# What's your preference in a good hunting bow sight...



## Grizzlybear01 (Apr 5, 2009)

I am going to switch from using my Pollington Red Dot scope to a fixed pin sight, which one would you recommend. We bowhunt mainly on the ground and mostly in tundra environments.

Thanks


----------



## xtremhntr (Jan 31, 2009)

The hunter hog it with the hog wrap by spot hog would be the best hunting sigh if ya ask me!


----------



## Stash (Jun 1, 2002)

Anything with all-metal construction and bright fiber-optics, and a minimum of parts that can come loose. 

Stay away from micro-adjusts, 3rd axis and all the fancy stuff you don't really need once you've locked down your pins - it's all just expensive stuff that may come loose on you. Best left to the 3D crowd.

Depending on your longest shooting distance, probably no more than 3 pins.

A level is good.


----------



## Grizzlybear01 (Apr 5, 2009)

Thank you for your input guys. I know the scope doesn't require a peep sight to shoot from but can we go without using a fixed sight as well or I need a peep sight. If so, what peep sight would you recommend?


----------



## canuck10-56 (May 14, 2003)

Sword sights are as tough as they come and I shoot mine without a peep . You just need to be confident in your form and anchor points.


----------



## araz2114 (Jan 13, 2003)

Stash couldn't have said it better. All metal, minimum of parts and 3 pins are lots...


----------



## dsal (Dec 24, 2008)

Ever since i tried the spothog hunter hog it, with the wrap,19 pin, i Like the sight most of all that i used. If i could would buy some more to replace the ones on my other bows. Nice all around sight.


----------



## shakyshot (Dec 21, 2007)

Impact archery makes some real nice stuff. lots of fibre for max lite but hard to find someone who caries it


----------



## sawtoothscream (Apr 19, 2008)

strong with bright pins. i think im going to get a sword 3rd plane when i get a new bow. it looks like it would be a great sight and the price is nice.


----------



## woodridge 30-30 (Feb 1, 2009)

*sword*

i had a sword on my last bow, dang i dont know why i dont know why i dont have one on my martin. they are rock solid, bright, all aluminum. everything anyone looks for in a good bow site except some facy big brand name. just look at the prices at look at what they are often compared to (spott hogg). they just seem like twice the site at half the price


----------



## Grizzlybear01 (Apr 5, 2009)

Which Sword sight would you guys be thinking about? They are nice


----------



## russ (Jul 29, 2002)

xtremhntr said:


> The hunter hog it with the hog wrap by spot hog would be the best hunting sigh if ya ask me!


can the pins be individually adjusted for windage + gang adjusted?

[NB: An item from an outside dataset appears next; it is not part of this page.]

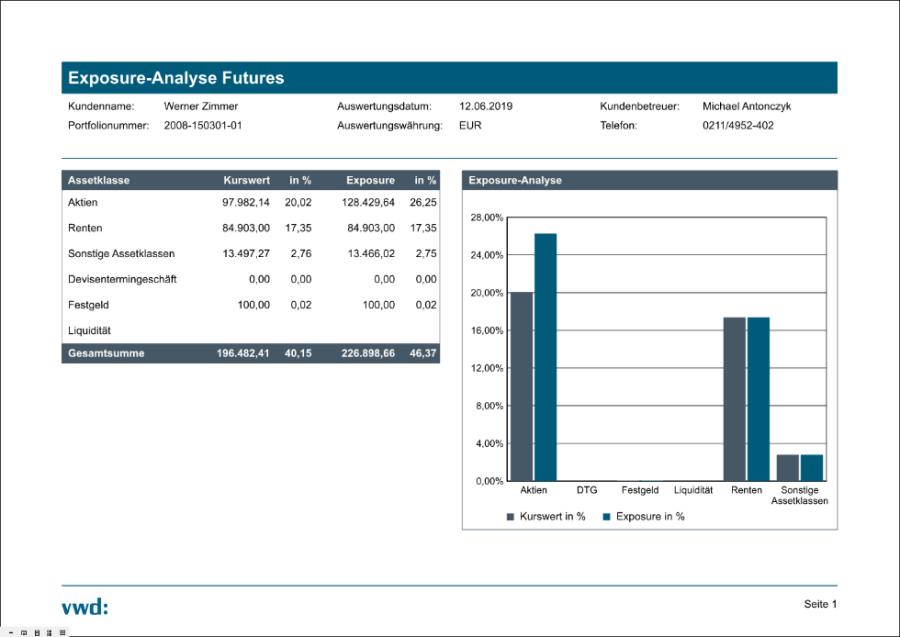Click the middle icon of the bottom-left view toolbar
This screenshot has height=637, width=900.
[37, 632]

I have astigmatism and with correction, my pins shift 8-12" @ 50 yds from red - green.


----------



## JDoupe (Dec 9, 2006)

russ said:


> can the pins be individually adjusted for windage + gang adjusted? I have astigmatism and with correction, my pins shift 8-12" @ 50 yds from red - green.

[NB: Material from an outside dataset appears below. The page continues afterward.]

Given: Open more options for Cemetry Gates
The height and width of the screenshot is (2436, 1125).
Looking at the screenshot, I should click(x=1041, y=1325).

Wow...That would be freaky.


Yes they can be adjusted individually and Gang (Peace Out!)


----------



## russ (Jul 29, 2002)

not freaky, just a big PITA. If I want all my pins on the same plane I have to make them all the same colours. I suspect it's a problem that's more common than people think.


----------



## sagitarius (Sep 11, 2007)

I would recommend you use a peep sight. I like the G5 Meta peep. 

I would also recommend a level. It can make a big difference on up and down hill shots.

As others have said, get a well built, tough site with as few bells and whistles as possible. I would not recommend the G5 sights (even though I would recommend thier peep). They look awesome, but good luck getting them adjusted to where you need it. And they are not very durable.


----------



## pintojk (Jan 31, 2003)

araz2114 said:


> Stash couldn't have said it better. All metal, minimum of parts and 3 pins are lots...


+1 :thumb:


----------



## Justin82 (Mar 12, 2009)

Spott Hoggs stuff is tuff as nails i dont think you could go wrong with em


----------